Answer these questions from the article on revocable living trusts:
(a) According to Legal Zoom, up to what share of an estate can probate cost?
(b) What wealth level per individual does the article give as typical for estate taxes to apply?
(c) Without a proper estate plan, what determines how assets are distributed?

### Extract to read

Do You Need A Revocable Living Trust? Here are 3 Reasons to Consider One

Range Certified Financial Planner
Range Certified Financial Planner
October 25, 2022

There’s a common misconception that estate planning and trusts are just for the ultra-wealthy. But that’s simply not the case.

Instead, estate planning and trusts can be valuable tools for anyone with dependents counting on them or with assets they want to distribute after death. And one of the most powerful and widely used tools is the Revocable Living Trust.

First, what is a revocable living trust?

A revocable living trust is a legal arrangement that allows you to put your assets into a trust during your lifetime, with the option of taking them back out or using them as needed.

There are a few critical aspects of a revocable living trust:

A revocable living trust is not designed to minimize your estate taxes.

Because of the structure of revocable living trusts and the ability to change them while you’re alive (revocable), they do not come with estate tax benefits.

But, for most, that won’t be an issue because estate taxes usually only affect people with significant wealth (think $12+ million per individual). So for the average person looking to direct their assets after they die, a revocable living trust is a great fit, even though it doesn’t minimize estate taxes. Alternatively, an irrevocable living trust offers estate tax benefits for high-net-worth individuals, but can’t be changed once the assets are transferred into the trust.

One of the key benefits of a revocable living trust is avoiding probate.

Probate is the court-supervised process of reviewing and authenticating your will and approving your executor so they can distribute your assets to your heirs.

It sounds straightforward, but unfortunately, it can be costly, time-consuming, and complex. According to Legal Zoom, probate can take anywhere from a few months to more than a year and cost up to 10% of an estate. This can be a challenging process for your dependents after you pass, costing them time and money during a difficult period of loss. But, with a revocable living trust, your estate can transfer directly to your heirs without going through the probate process. This is one of the most valuable aspects of having a revocable living trust.

You can still access your assets.

Lastly, one of the key elements of a revocable living trust is you can still access your assets during your lifetime.

This is perfect for anyone that wants to ensure their assets pass directly to their heirs once they die but still needs to use those assets during their lifetime. This provides a lot of flexibility, making a revocable living trust an excellent fit for many.

But, do you need a revocable living trust? Here are 3 reasons to consider one.

Reason #1: You have assets to distribute after you pass away.

If you have assets you want to distribute after you pass away, a revocable living trust may be right for you.

That’s because when you set up a revocable living trust, you can specify which assets go where, in what amounts, and at what times. This gives you significant control and direction over your assets after you pass. Alternatively, without a proper estate plan in place, your assets will be distributed based on the inheritance laws in your state, which may or may not align with your wishes.

Reason #2: You want the benefits of a revocable living trust.

In addition, if you want the many benefits of a revocable living trust, both for you and your heirs, then it may be worthwhile.

First and foremost, your estate can bypass the probate process, reducing the cost and complexity for your heirs. In addition, you will still have access to your assets during your lifetime, giving you a lot of flexibility with your funds. And lastly, having a revocable living trust in place will give you the peace of mind that if you were to pass away, your dependents would be taken care of financially.

######
### Information provided

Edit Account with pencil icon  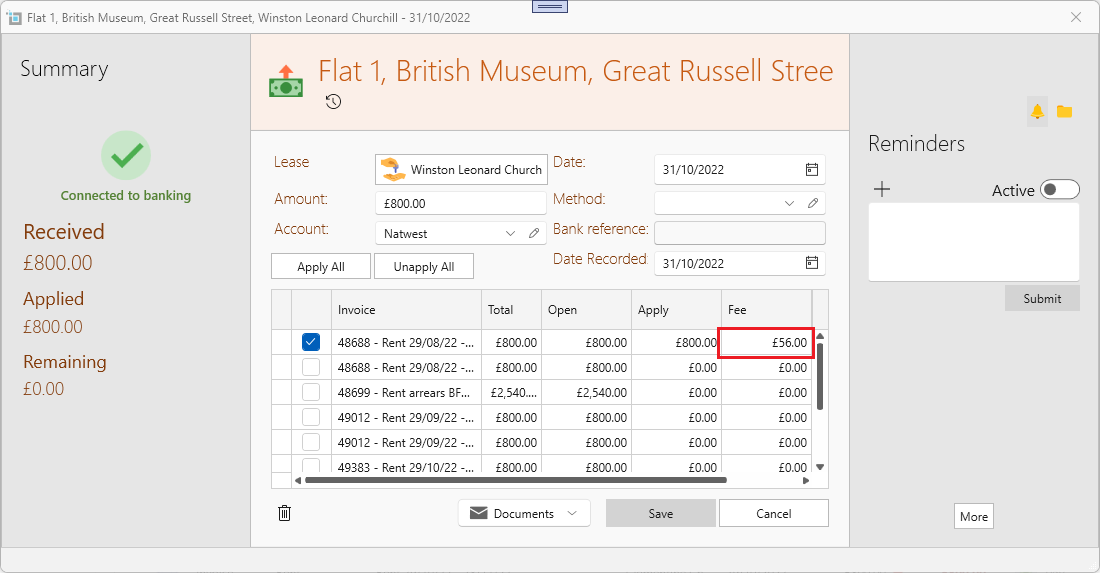[534, 233]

######

◆ **Answer to the problem**:
(a) Up to 10% of an estate.
(b) $12+ million per individual.
(c) The inheritance laws in your state.